Filmmaking is a Lengthier Process, It might take sometimes years to complete. On average say, the final print of a usual feature film is formed as a result of the shoot and edit about a minimum of 60 days. Because of the increasing day to day production expenses, the film production companies are interested in working with the Filmmakers who can complete the film within the allowable period. In a usual Film, dawdle was happening mostly in the Production and in a big budget film certainly there should a serious time-delay occurs both on pre-production as well as the Post-production.

On sets, the Filmmaker (or) their assistants prepares Ok Reports (also known as location reports) which is used to note down the shots, scene numbers and Ok Takes description.
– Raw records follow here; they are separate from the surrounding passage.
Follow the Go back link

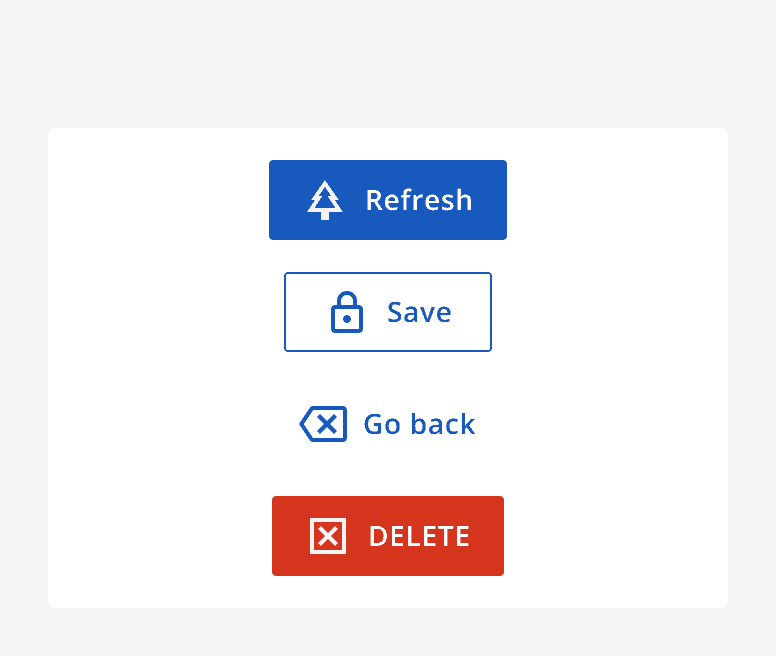pos(388,424)
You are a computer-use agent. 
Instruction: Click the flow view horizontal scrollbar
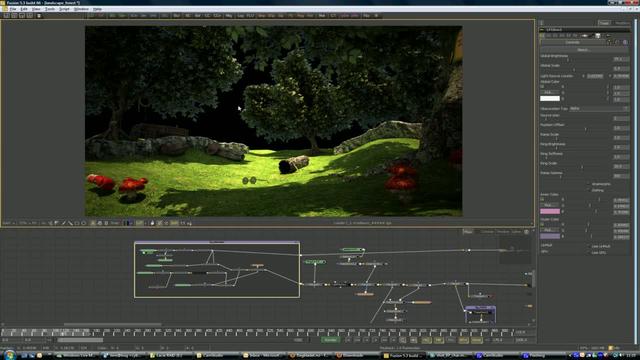pos(112,324)
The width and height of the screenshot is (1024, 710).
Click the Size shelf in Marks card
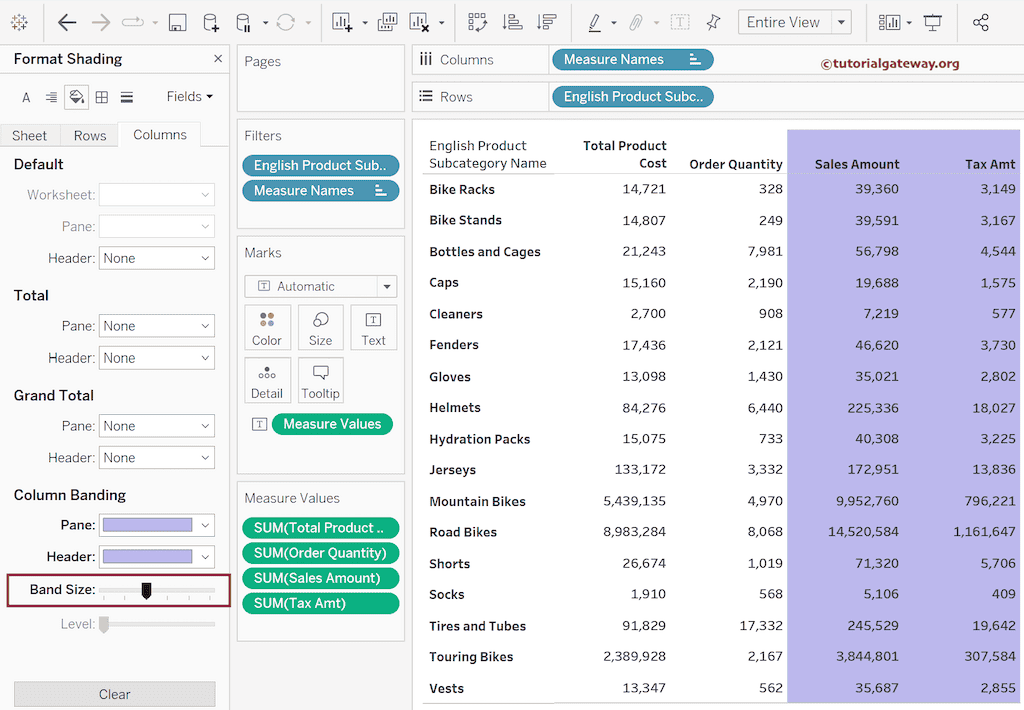[320, 327]
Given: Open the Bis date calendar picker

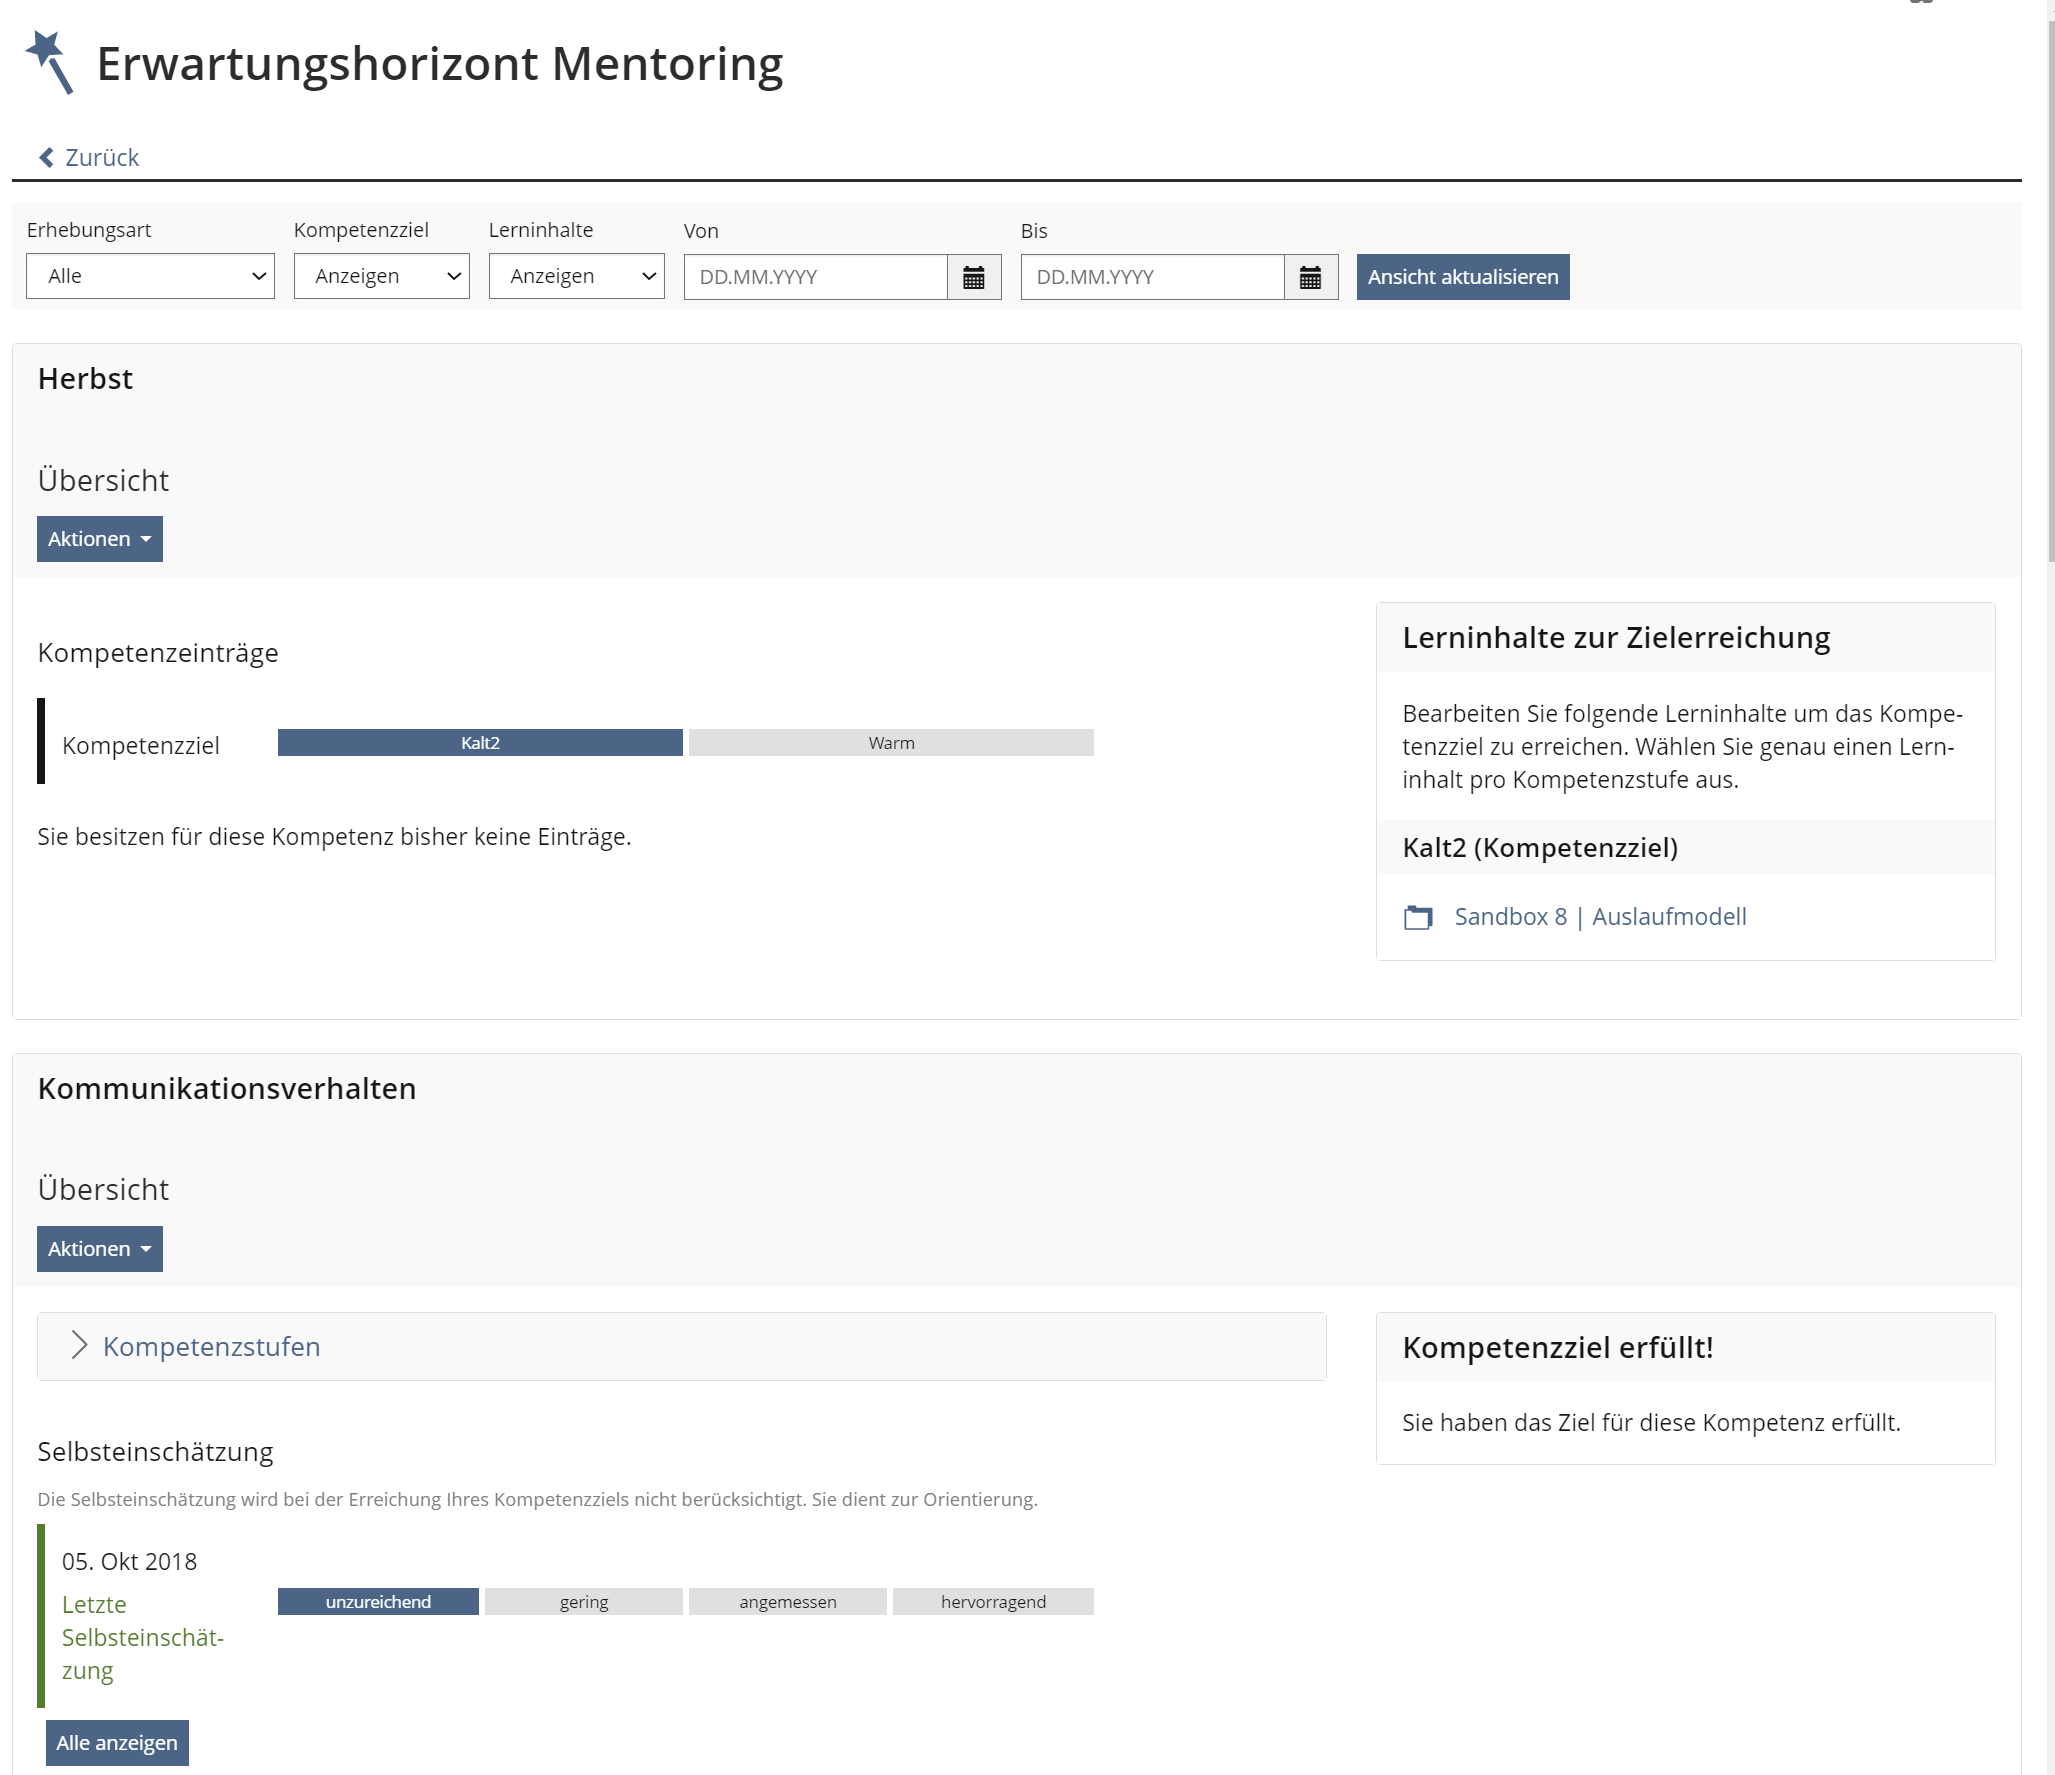Looking at the screenshot, I should [1310, 277].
Through by taking OK Report Notes, there can be a lots of time can save in the film editing stage.

Below shown image is the sample representation of an Ok Report docs.

Ok Report Filmmaking

Terms Explanation in Filmmaking ‘Ok Report’ Notes

  1. End Clap – This is mentioned when the clapper boy forgot to mention the clap number of the Ok Take. On Such a case, at the end of another take, the clapper mentioned with the take number that forgets to show will again shows reversely. This is for the reference of the editor.
  2. No Clap – This notation is used when the clapper boy didn’t use clapper in a particular scene and such a case he must mention the description of the shot that he didn’t use clapper.
  3. Last Take ok- Sometimes the clapper boy/ Director can’t mention all the continuous shots- For instance: if an animal involved in a scene, there might be lots of takes and retakes are needed and it is not possible to mention all such takes on the clapper board. For easiness, the clapper boy mentioning ‘Last Take ok’ on clapper board at the Ok Take.
  4. Dub Sound: Although, the Film sounds are recording on-location with the nagra tapes, there were some cases the sounds can’t gets the ambient tempo because of the high surrounding noises. The on-location sound engineer reports this fault to the Assistant Filmmaker. The Assistant filmmaker verifies the recorded sound again and if the dubbing needed he mark it “Dub Sound” to the corresponding shot portion.
  5. Shot No 5 treat as Shot No 4: This notation is used in the situation when, on it is script marked as ‘Shot No 5’ but it is shooted as ‘Shot No 4.’ This is one of the common mistakes found in the film production.
  6. Shot Number 2=Shot Number 3: This notation is used for the convenience between two similar shots. For instance : if  both shot no 2 and shot no 3 are long shots happening on same place, for convenience the filmmakers take both the shot 2& 3 at a take. This will later edit it according to the story situation.